I'd love to have Marion on the team. I've wanted him in Indiana for quite a while.

That being said, there's no way George moves back to the 2. You don't play your star player out of position just to force Marion into the lineup.


----------



## Pacers Fan (Aug 25, 2002)

I'm not sure Marion's a starter at this stage in his career. That said, I'd welcome him for the minimum if we can move Copeland to open a roster spot. I'd be fine with giving him 20-25 mpg off the bench backing up West and George. That cuts into Scola's time, which is great, and means we don't have to even think about playing Solomon Hill or Damjan Rudez, which is also great. 

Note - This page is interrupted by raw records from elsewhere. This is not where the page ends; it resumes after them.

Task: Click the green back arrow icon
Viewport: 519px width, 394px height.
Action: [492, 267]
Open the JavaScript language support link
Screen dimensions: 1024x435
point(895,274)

The main issue I have is with him seeing time at the 3. Our spacing is already atrocious and Marion's never been a consistent shooter. Plus, he can't dribble more than once or twice, even in a straight line drive. But that's still better than anything else we have right now.


----------



## Dissonance (Jul 21, 2004)

Matrix needs to come home.


----------



## R-Star (Jun 13, 2002)

I don't mind the idea of Hill or Rudez getting decent backup minutes early on to see if either can be a competent NBA player. 

Hill hasn't really got much of a shot yet, and Damjan is an unknown commodity when it comes to the NBA.


----------



## Pacers Fan (Aug 25, 2002)

R-Star said:


> I don't mind the idea of Hill or Rudez getting decent backup minutes early on to see if either can be a competent NBA player.
> 
> Hill hasn't really got much of a shot yet, and Damjan is an unknown commodity when it comes to the NBA.


I agree, and I have confidence that in Hill's prime, he will be the 8th man on a decently successful team. But for now, I'd much rather have Marion than have to rely on two unknown commodities for anything other than Copeland-time.


----------



## R-Star (Jun 13, 2002)

Pacers Fan said:


> I agree, and I have confidence that in Hill's prime, he will be the 8th man on a decently successful team. But for now, I'd much rather have Marion than have to rely on two unknown commodities for anything other than Copeland-time.


Fair enough. I do agree it would be nice to have a guy we could trust coming off the bench.


----------